During a visit on Sept. 24, I’m told by local Kurdish Civil Defense forces that the town is still booby-trapped. “Just last week someone got themselves blown up at the mosque,” one of them said.
ISIS has that effect: Everywhere it touches, it leaves behind a stain. You can feel it in the main square in Raqqa, the capital of its now defunct caliphate, where it once displayed the grizzly remains of its beheaded victims; and in Mosul’s old city, where the stench of death still lingers in the stagnant air more than two years after the city’s liberation in the summer of 2017.
The ghosts of ISIS are everywhere in northern Syria, in the tunnels they have left behind and the mines they planted; in the tens of thousands of their faceless, black-clad female followers haunting refugee camps; and in the thousands more of their dead fighters, some of their bodies still decomposing beneath the rubble of war.

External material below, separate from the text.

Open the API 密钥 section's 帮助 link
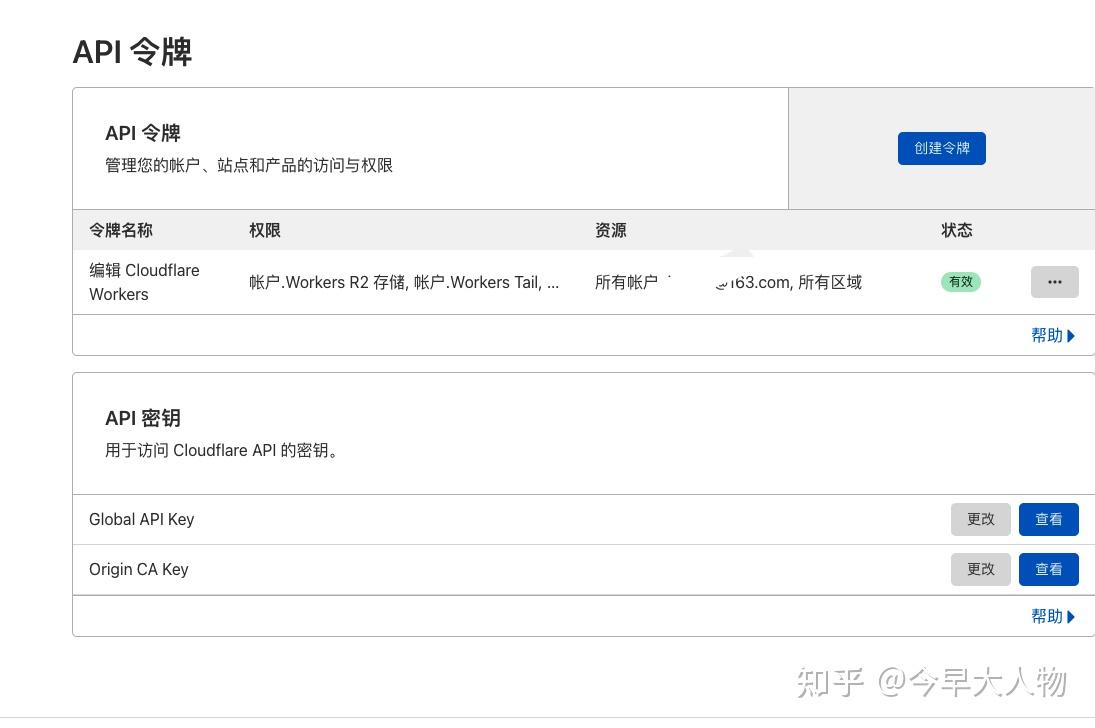Image resolution: width=1095 pixels, height=728 pixels. pyautogui.click(x=1045, y=616)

On Oct. 27, about 250 kms to the east, that legion of ISIS ghosts welcomed another member. Abu Bakr al-Baghdadi, the group’s leader, was killed by American special forces in a nighttime raid in Barisha, a small village dotted with olive trees less than five kilometres from the Turkish border. It was a sudden end to a man who had slipped through death’s grasp on four previous occasions, and who was so rarely seen that his very existence felt spectral.
But if U.S. President Donald Trump is to be believed, Baghdadi died a very human death, “whimpering and crying and screaming” before detonating a suicide vest after a chase into a dead-end tunnel. His demise brings to a close another chapter in the ISIS saga, one that began in Iraq and continues to engulf Syria.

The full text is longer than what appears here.